◆ **Task details**: Write out all of the data exactly as it appears.

◆ **Data records**:
--------
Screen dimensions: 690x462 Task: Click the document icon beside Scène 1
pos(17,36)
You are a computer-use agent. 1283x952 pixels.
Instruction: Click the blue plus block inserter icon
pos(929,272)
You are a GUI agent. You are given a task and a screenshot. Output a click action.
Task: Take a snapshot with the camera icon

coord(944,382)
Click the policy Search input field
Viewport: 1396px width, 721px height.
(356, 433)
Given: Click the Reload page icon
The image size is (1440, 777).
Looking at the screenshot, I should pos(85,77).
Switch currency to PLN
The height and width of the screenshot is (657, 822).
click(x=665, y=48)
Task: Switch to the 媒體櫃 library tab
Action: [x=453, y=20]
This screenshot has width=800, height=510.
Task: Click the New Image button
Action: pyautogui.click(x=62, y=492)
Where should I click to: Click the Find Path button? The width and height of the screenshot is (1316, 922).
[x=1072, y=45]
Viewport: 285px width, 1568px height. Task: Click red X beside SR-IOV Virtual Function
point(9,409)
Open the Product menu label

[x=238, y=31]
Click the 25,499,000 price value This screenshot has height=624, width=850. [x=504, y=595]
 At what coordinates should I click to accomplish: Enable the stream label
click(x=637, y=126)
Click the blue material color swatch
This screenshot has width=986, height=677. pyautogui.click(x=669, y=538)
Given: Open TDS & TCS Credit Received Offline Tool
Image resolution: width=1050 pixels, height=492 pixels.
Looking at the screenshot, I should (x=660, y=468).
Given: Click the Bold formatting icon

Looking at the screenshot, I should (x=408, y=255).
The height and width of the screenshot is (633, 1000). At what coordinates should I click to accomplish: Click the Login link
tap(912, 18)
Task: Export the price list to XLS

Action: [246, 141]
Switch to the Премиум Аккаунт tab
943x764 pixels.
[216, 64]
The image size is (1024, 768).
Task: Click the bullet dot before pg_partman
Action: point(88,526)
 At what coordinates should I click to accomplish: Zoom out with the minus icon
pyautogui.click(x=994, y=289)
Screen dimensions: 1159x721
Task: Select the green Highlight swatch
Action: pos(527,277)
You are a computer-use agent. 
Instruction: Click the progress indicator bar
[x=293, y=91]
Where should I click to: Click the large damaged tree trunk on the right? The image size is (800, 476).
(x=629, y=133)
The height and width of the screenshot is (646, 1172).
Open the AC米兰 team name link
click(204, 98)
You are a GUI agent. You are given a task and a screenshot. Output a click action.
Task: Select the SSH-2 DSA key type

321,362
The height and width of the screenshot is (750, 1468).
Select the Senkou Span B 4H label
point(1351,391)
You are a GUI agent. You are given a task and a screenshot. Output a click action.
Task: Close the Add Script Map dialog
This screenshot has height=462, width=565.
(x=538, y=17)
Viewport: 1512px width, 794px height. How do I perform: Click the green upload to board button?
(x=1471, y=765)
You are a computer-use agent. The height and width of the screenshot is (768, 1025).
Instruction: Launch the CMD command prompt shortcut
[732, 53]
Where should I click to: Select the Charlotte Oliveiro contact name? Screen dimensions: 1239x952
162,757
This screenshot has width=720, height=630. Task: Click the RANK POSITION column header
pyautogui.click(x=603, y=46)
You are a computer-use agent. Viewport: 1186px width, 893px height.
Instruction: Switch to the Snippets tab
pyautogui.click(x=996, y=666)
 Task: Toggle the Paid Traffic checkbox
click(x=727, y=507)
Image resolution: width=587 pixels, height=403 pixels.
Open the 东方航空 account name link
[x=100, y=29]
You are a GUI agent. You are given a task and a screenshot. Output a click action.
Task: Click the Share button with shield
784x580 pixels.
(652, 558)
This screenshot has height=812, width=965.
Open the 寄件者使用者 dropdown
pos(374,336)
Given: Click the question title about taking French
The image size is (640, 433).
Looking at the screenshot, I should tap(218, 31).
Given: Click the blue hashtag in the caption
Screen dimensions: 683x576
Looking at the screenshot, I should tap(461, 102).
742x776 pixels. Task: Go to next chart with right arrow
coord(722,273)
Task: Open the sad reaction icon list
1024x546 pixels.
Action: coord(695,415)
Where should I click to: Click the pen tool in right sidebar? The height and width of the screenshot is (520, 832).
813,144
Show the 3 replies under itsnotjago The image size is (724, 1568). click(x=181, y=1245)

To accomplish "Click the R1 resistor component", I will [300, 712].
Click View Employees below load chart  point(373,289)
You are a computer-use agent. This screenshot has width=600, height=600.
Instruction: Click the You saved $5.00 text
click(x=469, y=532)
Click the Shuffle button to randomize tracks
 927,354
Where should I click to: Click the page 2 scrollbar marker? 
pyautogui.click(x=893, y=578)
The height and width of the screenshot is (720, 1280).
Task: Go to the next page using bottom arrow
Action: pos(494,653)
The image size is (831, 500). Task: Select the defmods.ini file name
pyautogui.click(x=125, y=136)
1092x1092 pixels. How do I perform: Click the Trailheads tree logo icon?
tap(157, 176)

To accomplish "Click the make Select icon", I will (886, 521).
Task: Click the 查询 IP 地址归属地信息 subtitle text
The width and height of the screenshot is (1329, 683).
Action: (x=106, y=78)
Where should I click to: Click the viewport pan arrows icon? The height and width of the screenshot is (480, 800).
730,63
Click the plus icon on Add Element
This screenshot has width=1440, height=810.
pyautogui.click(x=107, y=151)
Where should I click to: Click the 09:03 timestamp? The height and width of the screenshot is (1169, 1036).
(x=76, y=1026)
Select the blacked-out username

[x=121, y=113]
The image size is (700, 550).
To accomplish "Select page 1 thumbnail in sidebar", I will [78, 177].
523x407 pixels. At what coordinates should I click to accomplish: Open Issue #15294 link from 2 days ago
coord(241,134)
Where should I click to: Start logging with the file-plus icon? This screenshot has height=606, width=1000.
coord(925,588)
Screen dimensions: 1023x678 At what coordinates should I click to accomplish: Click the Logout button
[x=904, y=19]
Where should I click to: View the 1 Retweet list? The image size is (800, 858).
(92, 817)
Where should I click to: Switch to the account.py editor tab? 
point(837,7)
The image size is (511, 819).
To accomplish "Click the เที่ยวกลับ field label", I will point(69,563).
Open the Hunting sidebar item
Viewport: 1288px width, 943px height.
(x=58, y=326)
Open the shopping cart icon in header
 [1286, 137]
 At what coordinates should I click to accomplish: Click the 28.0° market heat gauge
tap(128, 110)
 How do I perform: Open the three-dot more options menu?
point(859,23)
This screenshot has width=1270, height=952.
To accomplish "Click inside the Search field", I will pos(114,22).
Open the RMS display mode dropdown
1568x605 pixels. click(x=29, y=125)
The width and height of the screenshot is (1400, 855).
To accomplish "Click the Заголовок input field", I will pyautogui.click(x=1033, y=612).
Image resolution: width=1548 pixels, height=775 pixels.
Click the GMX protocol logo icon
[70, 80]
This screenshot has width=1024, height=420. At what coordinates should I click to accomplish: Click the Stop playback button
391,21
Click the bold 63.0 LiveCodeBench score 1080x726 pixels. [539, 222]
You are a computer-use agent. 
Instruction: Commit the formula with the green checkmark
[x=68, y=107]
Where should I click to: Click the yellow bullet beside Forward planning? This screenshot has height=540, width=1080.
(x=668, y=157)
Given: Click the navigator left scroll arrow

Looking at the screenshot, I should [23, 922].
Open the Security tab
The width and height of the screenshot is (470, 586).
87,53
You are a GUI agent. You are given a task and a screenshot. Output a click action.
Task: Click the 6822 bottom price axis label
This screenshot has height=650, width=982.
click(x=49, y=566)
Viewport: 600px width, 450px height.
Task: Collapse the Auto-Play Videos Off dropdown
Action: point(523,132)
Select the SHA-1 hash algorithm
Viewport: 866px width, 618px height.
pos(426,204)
--------
◆ **Solution below**:
Screen dimensions: 690x462 Task: Click the document icon beside Scène 1
pos(17,36)
You are a computer-use agent. 1283x952 pixels.
Instruction: Click the blue plus block inserter icon
pos(929,272)
You are a GUI agent. You are given a task and a screenshot. Output a click action.
Task: Take a snapshot with the camera icon

coord(944,382)
Click the policy Search input field
Viewport: 1396px width, 721px height.
(356, 433)
Given: Click the Reload page icon
The image size is (1440, 777).
Looking at the screenshot, I should pos(85,77).
Switch currency to PLN
The height and width of the screenshot is (657, 822).
click(x=665, y=48)
Task: Switch to the 媒體櫃 library tab
Action: [x=453, y=20]
This screenshot has width=800, height=510.
Task: Click the New Image button
Action: pyautogui.click(x=62, y=492)
Where should I click to: Click the Find Path button? The width and height of the screenshot is (1316, 922).
[x=1072, y=45]
Viewport: 285px width, 1568px height. Task: Click red X beside SR-IOV Virtual Function
point(9,409)
Open the Product menu label

[x=238, y=31]
Click the 25,499,000 price value This screenshot has height=624, width=850. [x=504, y=595]
 At what coordinates should I click to accomplish: Enable the stream label
click(x=637, y=126)
Click the blue material color swatch
This screenshot has width=986, height=677. pyautogui.click(x=669, y=538)
Given: Open TDS & TCS Credit Received Offline Tool
Image resolution: width=1050 pixels, height=492 pixels.
Looking at the screenshot, I should (x=660, y=468).
Given: Click the Bold formatting icon

Looking at the screenshot, I should (x=408, y=255).
The height and width of the screenshot is (633, 1000). At what coordinates should I click to accomplish: Click the Login link
tap(912, 18)
Task: Export the price list to XLS

Action: [246, 141]
Switch to the Премиум Аккаунт tab
943x764 pixels.
[216, 64]
The image size is (1024, 768).
Task: Click the bullet dot before pg_partman
Action: point(88,526)
 At what coordinates should I click to accomplish: Zoom out with the minus icon
pyautogui.click(x=994, y=289)
Screen dimensions: 1159x721
Task: Select the green Highlight swatch
Action: pos(527,277)
You are a computer-use agent. 
Instruction: Click the progress indicator bar
[x=293, y=91]
Where should I click to: Click the large damaged tree trunk on the right? The image size is (800, 476).
(x=629, y=133)
The height and width of the screenshot is (646, 1172).
Open the AC米兰 team name link
click(204, 98)
You are a GUI agent. You are given a task and a screenshot. Output a click action.
Task: Select the SSH-2 DSA key type

321,362
The height and width of the screenshot is (750, 1468).
Select the Senkou Span B 4H label
point(1351,391)
You are a GUI agent. You are given a task and a screenshot. Output a click action.
Task: Close the Add Script Map dialog
This screenshot has height=462, width=565.
(x=538, y=17)
Viewport: 1512px width, 794px height. How do I perform: Click the green upload to board button?
(x=1471, y=765)
You are a computer-use agent. The height and width of the screenshot is (768, 1025).
Instruction: Launch the CMD command prompt shortcut
[732, 53]
Where should I click to: Select the Charlotte Oliveiro contact name? Screen dimensions: 1239x952
162,757
This screenshot has width=720, height=630. Task: Click the RANK POSITION column header
pyautogui.click(x=603, y=46)
You are a computer-use agent. Viewport: 1186px width, 893px height.
Instruction: Switch to the Snippets tab
pyautogui.click(x=996, y=666)
 Task: Toggle the Paid Traffic checkbox
click(x=727, y=507)
Image resolution: width=587 pixels, height=403 pixels.
Open the 东方航空 account name link
[x=100, y=29]
You are a GUI agent. You are given a task and a screenshot. Output a click action.
Task: Click the Share button with shield
784x580 pixels.
(652, 558)
This screenshot has height=812, width=965.
Open the 寄件者使用者 dropdown
pos(374,336)
Given: Click the question title about taking French
The image size is (640, 433).
Looking at the screenshot, I should tap(218, 31).
Given: Click the blue hashtag in the caption
Screen dimensions: 683x576
Looking at the screenshot, I should tap(461, 102).
742x776 pixels. Task: Go to next chart with right arrow
coord(722,273)
Task: Open the sad reaction icon list
1024x546 pixels.
Action: coord(695,415)
Where should I click to: Click the pen tool in right sidebar? The height and width of the screenshot is (520, 832).
813,144
Show the 3 replies under itsnotjago The image size is (724, 1568). click(x=181, y=1245)

To accomplish "Click the R1 resistor component", I will [300, 712].
Click View Employees below load chart  point(373,289)
You are a computer-use agent. This screenshot has width=600, height=600.
Instruction: Click the You saved $5.00 text
click(x=469, y=532)
Click the Shuffle button to randomize tracks
 927,354
Where should I click to: Click the page 2 scrollbar marker? 
pyautogui.click(x=893, y=578)
The height and width of the screenshot is (720, 1280).
Task: Go to the next page using bottom arrow
Action: pos(494,653)
The image size is (831, 500). Task: Select the defmods.ini file name
pyautogui.click(x=125, y=136)
1092x1092 pixels. How do I perform: Click the Trailheads tree logo icon?
tap(157, 176)

To accomplish "Click the make Select icon", I will (886, 521).
Task: Click the 查询 IP 地址归属地信息 subtitle text
The width and height of the screenshot is (1329, 683).
Action: (x=106, y=78)
Where should I click to: Click the viewport pan arrows icon? The height and width of the screenshot is (480, 800).
730,63
Click the plus icon on Add Element
This screenshot has width=1440, height=810.
pyautogui.click(x=107, y=151)
Where should I click to: Click the 09:03 timestamp? The height and width of the screenshot is (1169, 1036).
(x=76, y=1026)
Select the blacked-out username

[x=121, y=113]
The image size is (700, 550).
To accomplish "Select page 1 thumbnail in sidebar", I will [78, 177].
523x407 pixels. At what coordinates should I click to accomplish: Open Issue #15294 link from 2 days ago
coord(241,134)
Where should I click to: Start logging with the file-plus icon? This screenshot has height=606, width=1000.
coord(925,588)
Screen dimensions: 1023x678 At what coordinates should I click to accomplish: Click the Logout button
[x=904, y=19]
Where should I click to: View the 1 Retweet list? The image size is (800, 858).
(92, 817)
Where should I click to: Switch to the account.py editor tab? 
point(837,7)
The image size is (511, 819).
To accomplish "Click the เที่ยวกลับ field label", I will point(69,563).
Open the Hunting sidebar item
Viewport: 1288px width, 943px height.
(x=58, y=326)
Open the shopping cart icon in header
 [1286, 137]
 At what coordinates should I click to accomplish: Click the 28.0° market heat gauge
tap(128, 110)
 How do I perform: Open the three-dot more options menu?
point(859,23)
This screenshot has width=1270, height=952.
To accomplish "Click inside the Search field", I will pos(114,22).
Open the RMS display mode dropdown
1568x605 pixels. click(x=29, y=125)
The width and height of the screenshot is (1400, 855).
To accomplish "Click the Заголовок input field", I will pyautogui.click(x=1033, y=612).
Image resolution: width=1548 pixels, height=775 pixels.
Click the GMX protocol logo icon
[70, 80]
This screenshot has width=1024, height=420. At what coordinates should I click to accomplish: Click the Stop playback button
391,21
Click the bold 63.0 LiveCodeBench score 1080x726 pixels. [539, 222]
You are a computer-use agent. 
Instruction: Commit the formula with the green checkmark
[x=68, y=107]
Where should I click to: Click the yellow bullet beside Forward planning? This screenshot has height=540, width=1080.
(x=668, y=157)
Given: Click the navigator left scroll arrow

Looking at the screenshot, I should [23, 922].
Open the Security tab
The width and height of the screenshot is (470, 586).
87,53
You are a GUI agent. You are given a task and a screenshot. Output a click action.
Task: Click the 6822 bottom price axis label
This screenshot has height=650, width=982.
click(x=49, y=566)
Viewport: 600px width, 450px height.
Task: Collapse the Auto-Play Videos Off dropdown
Action: point(523,132)
Select the SHA-1 hash algorithm
Viewport: 866px width, 618px height.
pos(426,204)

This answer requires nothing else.